Por Leonardo Sakamoto – Jair Bolsonaro (PL) chamou nordestinos de “pau de arara” na noite desta quinta (3). A declaração preconceituosa, que até parece uma tentativa inconsciente de cometer sincericídio eleitoral, serve para nos lembrar o porquê de seus índices de popularidade serem muito baixos na região.

Após perguntar a assessores, em sua live semanal, qual a cidade de culto de padre Cícero e não obter resposta, ele afirmou: “está cheio de ‘pau de arara’ aqui e não sabem que cidade fica padre Cícero?” Ah, e ele ainda teve tempo para confundir Pernambuco com Ceará.

“Pau de arara” são caminhões adaptados para transportar passageiros em sua carroceria. Foram muito usados nas migrações para a região Sudeste décadas atrás. Muita gente pobre sofreu no lombo deles, na esperança de conseguir vida nova. Por isso, a bizarra fala presidencial também denota preconceito de classe.

Ironicamente, ou nem tanto, quem pegou um pau de arara para ir de Caetés (PE) até Santos (SP), em uma viagem, em 1952, que durou 13 dias e 13 noites, foi o menino Luiz Inácio da Silva, muito antes de se tornar Lula, acompanhado de sua mãe e cinco irmãos. De acordo com sua biografia escrita por Fernando Morais, a família comeu apenas rapadura e farinha nessa migração.

Favor não confundir com o ‘pau de arara’, instrumento de tortura composto de uma barra de ferro ou de madeira, na qual a vítima é pendurada pelas pernas e amarrada em concha, levando o sangue a parar de circular e o corpo inchar, a fim de provocar fortes dores no corpo, usado para quebrar adversários políticos. Foi usado amplamente por torturadores da ditadura militar considerados heróis pelo presidente.

O Nordeste entrega a Bolsonaro a maior taxa de reprovação de seu governo (58%), a menor de aprovação (17%), a maior rejeição eleitoral (67%), o mais alto índice de cidadãos que não confiam em suas declarações (68%), a maior taxa daqueles que consideram que ele cuida mal do país (70%) e a maior quantidade de eleitores que acreditam que ele é o pior presidente da história, entre todas as regiões brasileiras, segundo o último Datafolha.

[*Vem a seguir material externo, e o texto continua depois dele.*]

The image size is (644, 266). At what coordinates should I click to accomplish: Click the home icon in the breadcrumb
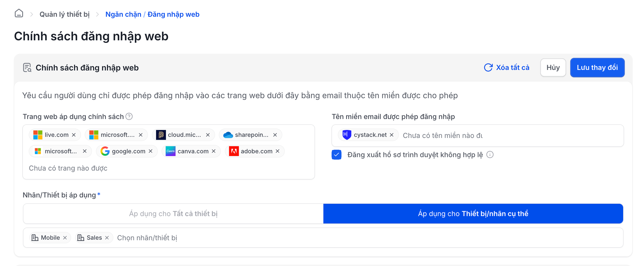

Após perguntar a assessores, em sua live semanal, qual a cidade de culto de padre Cícero e não obter resposta, ele afirmou: “está cheio de ‘pau de arara’ aqui

Enquanto isso, o Nordeste dá 44% de votos espontâneos (aquele em que não se oferece opções) a Lula e apenas 14% a Bolsonaro. Quando a pesquisa é estimulada com nomes de pré-candidatos, o ex-presidente vai a 61% da região e o presidente apenas a 17%.

Jair aposta que esses números devem mudar quando mais parcelas do Auxílio Brasil de R$ 400 caírem nas contas de famílias que costumavam receber o Bolsa Família. Contudo, esse ganho pode ser reduzido pela inflação que disparou sob sua gestão, alcançando 10,06% no ano passado e prometendo que não dará trégua neste ano.

E para tentar reduzir a rejeição no Nordeste, ele tem viajado durante seu horário de trabalho para inaugurar até trecho de asfalto. No ano passado, visitou a região mais de duas dezenas de vezes, em uma campanha eleitoral ilegalmente antecipada.

Curiosamente, quando foi instado a ir ao Nordeste em um momento de dificuldade, fez a egípcia. Diante das chuvas que atingiram o Sul da Bahia no início de dezembro, só visitou a região após muita pressão da opinião pública. E quando foi lá, em 12 de dezembro, gastou tempo que deveria ser usado em solidariedade ao povo para atacar o isolamento social, que salvou vidas durante a pandemia.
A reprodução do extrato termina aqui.